Sun | Apr 22, 2018

Scotia Group outperforms itself in second quarter

Published:Wednesday | June 15, 2016 | 12:00 AM
Jacqueline Sharp, president and CEO of Scotia Group Jamaica.

Scotia Group Jamaica profit spiked by more than a quarter to $3 billion in its second quarter due to strong results in all business segments, except investment management services, where the numbers were flat.

Over six months, the group made $4.97 billion, up more than a billion from $3.85 billion.

"We are pleased with the performance of the group as we continue to focus on meeting our customer's needs, while taking the necessary action to restructure our business and manage costs," said Jacqueline Sharp, president and CEO, in remarks accompanying the No. 2 banking group's financial statements.

Total operating revenues for the group over three months ending April increased $1.2 billion to $9.4 billion or seven per cent year over year, while operating expenses fell by $311 million or three per cent.

"The success in these key performance indicators translates into positive operating leverage and improved productivity ratios," said Sharp.

The impact of the asset tax totalling $956 million was recorded in the first quarter. The year to date return on average equity was 11.26 per cent compared to 9.71 per cent for the second quarter of 2015


The directors also approved a second interim dividend of 42 cents per stock unit - $1.3 billion in total - payable on July 21.

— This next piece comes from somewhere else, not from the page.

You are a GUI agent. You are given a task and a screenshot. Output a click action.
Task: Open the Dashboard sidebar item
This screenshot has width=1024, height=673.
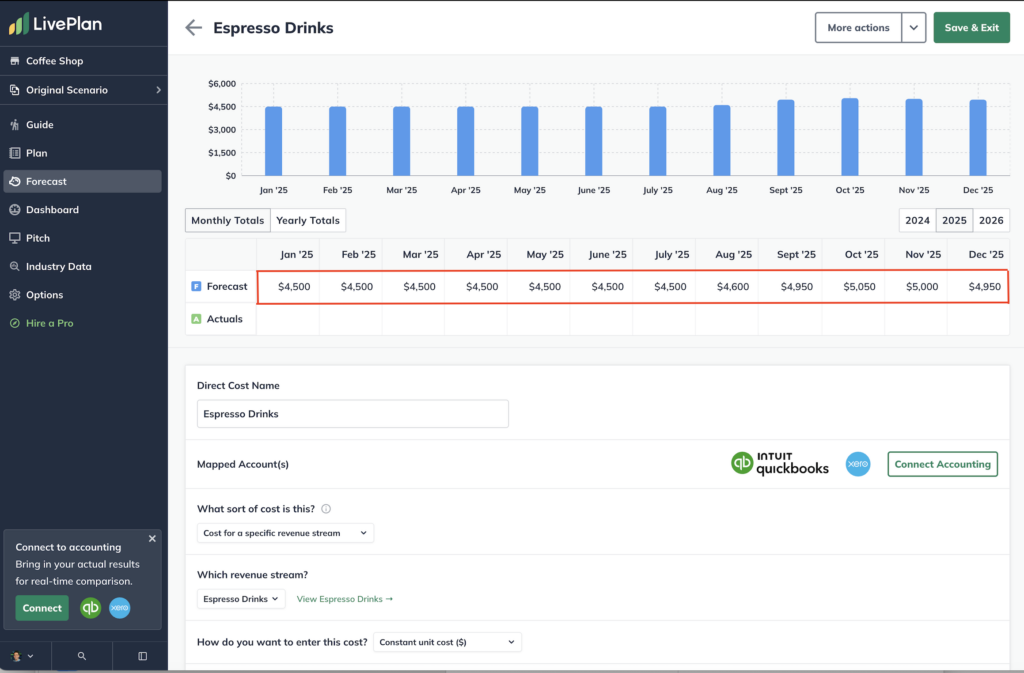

"We experienced good volume growth in all our business lines, and we continued to have steady growth in our customer base," the bank said.

Scotiabank's online banking transactions are up 36 per cent in the past year, ATM usage is up eight per cent, and point of sale transactions are up 25 per cent. The number of mobile banking users is up by 68 per cent.

Over the six-month period, retail banking remained the dominant contributor to revenue at $2.4 billion; insurance contributed $1.7 billion; corporate banking contributed $1 billion; and investment management $666 million.

Scotia Group now manages assets totalling $450 billion, which reflects a near nine per cent or $36 billion gain year on year. The growth was primarily attributable to increases of $9.7 billion or 6.57 per cent in loans, net of allowance for impairment losses, $20.5 billion or 8.84 per cent in cash resources, investments and pledged assets, and $7.3 billion in other assets resulting from a higher retirement benefit asset on our defined benefit plan pension scheme, the group stated.

The bank's loan portfolio now tops $157 billion. The non-performing loan (NPL) portfolio is also shrinking. At April 2016, Scotia reported $4.5 billion of NPLs, representing 2.8 per cent of total gross loans. The ratio merely narrowed from 2.9 per cent in January, but has fallen moderately from 3.26 per cent a year ago at April 2015.

The bank's capital base has increased 13 per cent to $88 at April 2016 as a result of internally generated profits.